» **Exercise passage**:
● ● ● ● ● ● ●

Wednesday, July 07, 2021

Some Thoughts on Managing Family Health

 


This was one of the toughest weeks of my life. 

Let me start with a legendary tale of our Unions. 

There was an urban rumour that once upon a time, a union leader with NTUC had health problems and went for a heart scan. He discovered blockages in his veins and promptly resolved them with an angiogram followed by an angioplasty where a stent was installed to resolve the blockage. After the operation was over, the union leader hectored all his union drinking buddies to take the scan. After all, they had the same unhealthy habits. The other leaders went, albeit reluctantly as the scan was expensive. But quite a few union leaders also discovered they had blockages and promptly had operations to save their lives. Many lives were saved by this union leader, I did not share his name as the person who related the story to me was also not clear who he was.

When my mum had high blood pressure for an umpteenth time, I also decided to take her medical matters into my own hands. The sad truth is that I don't really trust GPs because they often had 5 minutes to determine what was your problem. So I switched over to a cardiologist in the private sector to take control of managing my mum's hypertension. The cardiologist improved her average BP reading from 200 to <120 with the new drug. Not satisfied, I wanted to break the family curse so I insisted my mum take the Heart CT Scan as well and blew thousands of dollars of family funds on it.  Unfortunately or fortunately for us, the scan detected a major blockage so my mum had to complete an angiogram and angioplasty yesterday. 

Today she is resting at home after a successful operation.

● ● ● ● ● ● ●

» **Records**:
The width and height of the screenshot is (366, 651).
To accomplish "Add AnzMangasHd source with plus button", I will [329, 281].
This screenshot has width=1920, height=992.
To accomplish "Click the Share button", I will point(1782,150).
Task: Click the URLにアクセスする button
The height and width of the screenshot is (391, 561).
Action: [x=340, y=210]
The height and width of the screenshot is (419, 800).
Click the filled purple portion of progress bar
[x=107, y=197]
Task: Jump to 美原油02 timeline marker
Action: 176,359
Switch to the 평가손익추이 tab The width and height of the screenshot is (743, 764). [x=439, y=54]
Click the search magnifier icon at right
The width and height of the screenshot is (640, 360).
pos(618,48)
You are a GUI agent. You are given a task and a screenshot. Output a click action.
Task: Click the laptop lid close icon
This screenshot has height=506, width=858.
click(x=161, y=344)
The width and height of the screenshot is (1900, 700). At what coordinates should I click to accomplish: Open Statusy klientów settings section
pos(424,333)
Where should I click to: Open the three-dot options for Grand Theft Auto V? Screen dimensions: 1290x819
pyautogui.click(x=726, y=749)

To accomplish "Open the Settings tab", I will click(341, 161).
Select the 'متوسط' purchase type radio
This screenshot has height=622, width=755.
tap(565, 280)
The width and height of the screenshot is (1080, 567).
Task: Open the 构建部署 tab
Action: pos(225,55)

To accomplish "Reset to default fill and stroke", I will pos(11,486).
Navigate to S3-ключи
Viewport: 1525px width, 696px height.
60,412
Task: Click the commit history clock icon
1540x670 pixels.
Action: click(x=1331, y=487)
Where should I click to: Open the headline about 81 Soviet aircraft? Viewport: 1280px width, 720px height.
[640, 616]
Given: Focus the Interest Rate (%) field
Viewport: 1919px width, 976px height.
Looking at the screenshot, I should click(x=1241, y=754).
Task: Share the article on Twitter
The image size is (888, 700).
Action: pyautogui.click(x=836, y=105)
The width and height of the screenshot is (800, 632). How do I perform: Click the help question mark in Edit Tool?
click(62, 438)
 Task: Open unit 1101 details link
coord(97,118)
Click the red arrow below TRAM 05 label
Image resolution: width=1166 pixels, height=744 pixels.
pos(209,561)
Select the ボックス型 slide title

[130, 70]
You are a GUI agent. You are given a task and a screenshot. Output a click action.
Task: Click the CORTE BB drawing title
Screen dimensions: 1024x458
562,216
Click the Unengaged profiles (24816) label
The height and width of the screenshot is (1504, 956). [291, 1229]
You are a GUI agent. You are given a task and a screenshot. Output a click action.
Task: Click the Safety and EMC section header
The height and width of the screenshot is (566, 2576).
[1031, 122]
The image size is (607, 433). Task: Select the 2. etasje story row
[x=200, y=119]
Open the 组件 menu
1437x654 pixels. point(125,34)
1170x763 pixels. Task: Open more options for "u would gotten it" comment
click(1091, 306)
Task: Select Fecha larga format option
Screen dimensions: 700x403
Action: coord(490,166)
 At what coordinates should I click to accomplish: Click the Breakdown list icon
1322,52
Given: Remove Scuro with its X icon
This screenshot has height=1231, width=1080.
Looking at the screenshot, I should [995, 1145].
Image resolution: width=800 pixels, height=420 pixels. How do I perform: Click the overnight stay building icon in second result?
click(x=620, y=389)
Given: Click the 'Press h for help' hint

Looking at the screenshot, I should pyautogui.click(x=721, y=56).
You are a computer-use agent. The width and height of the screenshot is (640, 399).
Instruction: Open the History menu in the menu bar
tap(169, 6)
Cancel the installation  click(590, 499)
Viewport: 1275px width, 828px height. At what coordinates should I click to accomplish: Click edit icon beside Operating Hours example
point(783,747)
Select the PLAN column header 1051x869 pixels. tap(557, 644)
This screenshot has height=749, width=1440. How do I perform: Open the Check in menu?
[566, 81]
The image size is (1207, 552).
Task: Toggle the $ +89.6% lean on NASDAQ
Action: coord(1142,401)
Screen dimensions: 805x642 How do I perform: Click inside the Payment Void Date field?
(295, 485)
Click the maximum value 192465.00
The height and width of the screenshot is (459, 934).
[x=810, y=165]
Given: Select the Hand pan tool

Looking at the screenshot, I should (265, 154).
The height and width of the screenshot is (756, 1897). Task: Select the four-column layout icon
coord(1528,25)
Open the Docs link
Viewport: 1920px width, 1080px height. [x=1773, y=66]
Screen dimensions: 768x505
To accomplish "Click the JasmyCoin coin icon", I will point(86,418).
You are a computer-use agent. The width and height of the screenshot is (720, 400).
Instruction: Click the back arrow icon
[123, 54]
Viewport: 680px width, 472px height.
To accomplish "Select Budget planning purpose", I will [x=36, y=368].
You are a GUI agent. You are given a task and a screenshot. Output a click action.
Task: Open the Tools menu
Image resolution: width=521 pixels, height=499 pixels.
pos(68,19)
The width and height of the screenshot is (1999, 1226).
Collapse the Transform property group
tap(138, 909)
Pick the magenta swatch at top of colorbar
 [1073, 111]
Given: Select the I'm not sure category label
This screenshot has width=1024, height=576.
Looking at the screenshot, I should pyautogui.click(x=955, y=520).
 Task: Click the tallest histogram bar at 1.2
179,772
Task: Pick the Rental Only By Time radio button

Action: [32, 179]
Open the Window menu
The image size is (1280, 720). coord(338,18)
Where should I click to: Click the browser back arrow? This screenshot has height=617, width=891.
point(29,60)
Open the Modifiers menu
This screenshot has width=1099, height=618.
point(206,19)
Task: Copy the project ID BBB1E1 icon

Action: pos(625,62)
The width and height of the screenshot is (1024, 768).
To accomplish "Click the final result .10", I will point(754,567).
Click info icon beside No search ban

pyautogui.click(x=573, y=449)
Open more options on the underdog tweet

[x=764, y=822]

● ● ● ● ● ● ●

» **Description of the task**:
Pick up the post on managing family health after its last sentence and continue writing it.

» **Response below**:
On hindsight, I really have no idea what her GP was doing. She always had BP medicine but she had a special drug to eat when her BP spikes. The GP's approach was a quick fix without delving into the root cause of the issue. It was only pulling strings and asking one of my students for help (he works in healthcare) was I able to be introduced to a good cardiologist who could make the problem disappear.

Anyway, this is just one data point but I'd like to raise two lessons I learnt for readers.   

The first lesson was that "advisor equity" matters. 

I can walk into the sunset and FIRE, but teaching my program allows me to network with my students, many with useful information and contacts that can enhance other areas in my life. On top of my work as a trainer, I have doctor friends who regularly ask me for stock information over Whatsapp who can easily spare a second or two with medical opinions on pricing information I share with them. Even though I do not practice law, I do act as the first point of contact for friends in trouble and can introduce someone currently in practice. In fact, I play rainmaker to my lawyer buddies. 

If you think you can "Tang Ping" or lie down after you FIRE, then you are losing a major resource. Most successful FIRErs know a bit about markets that can make them very useful to others. 

The second lesson was that a sufficiently large investment hoard can function as a health and surgical plan.

I could not get H&S insurance for my mum even if I wanted to because she had hypertension her whole life. Going through an angioplasty in a private hospital is going to be extremely pricey even if you took the cheapest suite like us at Gleneagles. Predictably, my mum had a rude shock when she heard about the price. 

When I heard the price tag, I calmly told my mum about the lifetime of savings she and my late dad made when they DID NOT PAY H&S insurance. This was a proactive surgery made while my mum was healthy, we can reduce the risk of complications. More importantly, the savings over my father's lifetime allowed the full sum to be replenished with only 3 months of dividend payouts! 

So we are trading three months of dividends for an unknown but significant extension of my mother's life. My mum's blockage was actually 90%, all this while she was living on borrowed time. 

In the end, even Medisave came to my rescue when my mum went private, it was not much but it was better than nothing.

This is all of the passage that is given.